I know it may feel weird seeing your therapist out of context. Like many other therapists, I like to communicate to my clients that I like to ensure confidentiality going into the community. Meaning, if I see clients in the community, I will not initiate a contact or say “hello.” It’s not that I am ashamed, don’t want to say “hello,” or have mal-intent – I do this to honor the client’s privacy and in avoiding any awkwardness when they may be with someone that they do not want to explain who I am in relationship to them. If the client wants to say “hello,” I am happy to acknowledge and engage with them. Likewise, if the client does not want to engage, I completely respect that as well.

If you’ve already had your consultation, met with a few therapists already, or trying to figure out if it’s a right match, here are some questions that might be helpful to reflect on:

  • Do you feel like the therapist is skilled at your specific concern? 
  • Do you feel emotionally and physically safe? 
  • Does it seem like you could trust this person? 
  • Do you like how they carry themselves?
  • Do you think they ask good questions?
  • Do you feel like you’re able to be challenged in a good way during therapy?
  • Does it feel like you’re learning something new about yourself?
  • Do they seem knowledgeable and competent? 
  • Do you like them and enjoy spending time with them?
  • Are they setting the right tone? 
  • Does the office feel comfortable? 
  • Does it feel confidential?
  • Do you feel distracted and not engaged?
  • Do you want to stay and talk or are you counting down the minutes until you can leave?
  • Do you feel heard and understood?
  • Does the therapist seem empathetic to your situation? If you don’t get a good feeling overall, talk to your therapist about this. Often times, they are more than happy to receive this feedback. Personally and professionally, I truly value knowing feedback. Just like you might not like being ghosted by others, therapists value open and honest conversations too. If you keep feeling uncomfortable after working with multiple therapists, then you may be the common denominator. Which is incredibly common and nothing to be worried about or ashamed of. Therapy can be nerve-wracking and cause a fair amount of discomfort and anxiety. Especially if you’ve never been to a therapist before. While your nervousness about talking to someone may not completely go away in an initial consult, you’ll want to feel a bit of relief at the end of a conversation. Or at the very least, you’ll feel like it’s safe to talk about anxiety-inducing topics.

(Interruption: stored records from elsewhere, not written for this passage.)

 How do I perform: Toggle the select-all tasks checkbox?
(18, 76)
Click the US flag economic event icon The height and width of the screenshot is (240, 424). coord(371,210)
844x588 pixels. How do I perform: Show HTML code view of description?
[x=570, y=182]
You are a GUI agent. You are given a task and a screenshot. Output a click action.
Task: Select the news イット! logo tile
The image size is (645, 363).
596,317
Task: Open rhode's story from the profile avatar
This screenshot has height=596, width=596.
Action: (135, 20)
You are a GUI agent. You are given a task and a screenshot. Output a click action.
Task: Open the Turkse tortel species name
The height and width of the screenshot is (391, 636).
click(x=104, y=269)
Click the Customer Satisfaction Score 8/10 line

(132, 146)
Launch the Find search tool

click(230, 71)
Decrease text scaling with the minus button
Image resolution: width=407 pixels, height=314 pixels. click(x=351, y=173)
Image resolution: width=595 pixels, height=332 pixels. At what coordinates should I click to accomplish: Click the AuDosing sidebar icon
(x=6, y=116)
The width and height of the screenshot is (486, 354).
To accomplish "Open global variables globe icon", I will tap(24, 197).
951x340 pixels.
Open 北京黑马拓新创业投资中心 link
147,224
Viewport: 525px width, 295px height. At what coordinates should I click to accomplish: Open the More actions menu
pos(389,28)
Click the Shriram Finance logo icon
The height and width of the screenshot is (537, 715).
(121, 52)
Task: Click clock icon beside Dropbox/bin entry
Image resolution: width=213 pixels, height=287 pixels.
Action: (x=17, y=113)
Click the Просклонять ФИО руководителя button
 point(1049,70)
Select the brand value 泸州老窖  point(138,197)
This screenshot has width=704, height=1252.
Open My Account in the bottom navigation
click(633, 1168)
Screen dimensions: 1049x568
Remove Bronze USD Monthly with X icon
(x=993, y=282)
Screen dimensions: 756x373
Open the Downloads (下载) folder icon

The coming out process for going to therapy can feel very scary. There is a common feeling of shame and guilt that may be passed down through family members about sharing things outside of the family. Or, there are misconceptions that family “should” be all you ever need. Especially within Filipino/a/x families, there is a common idea that the parent’s success is the child’s success. Or, the idea that the child’s failure is reflective of “bad” parenting. Needless to say, (AND, without delving too deep into this rabbit hole) you going to therapy does not mean that their immigration/work/efforts are meaningless, worthless, or for not. As I learned, our parent’s/grandparent’s/ancestor’s job was to survive, and so it is our job to heal & grow. All this to say, there is no “right” or “correct” way to tell your parents you’re in therapy. Whenever you do share, it’ll probably be the day you wanted to bring in more courage, wanting to be more authentic, and seeking to build a deeper closeness with them. Perhaps this is a great subject to bring into your next session and process more with your therapist??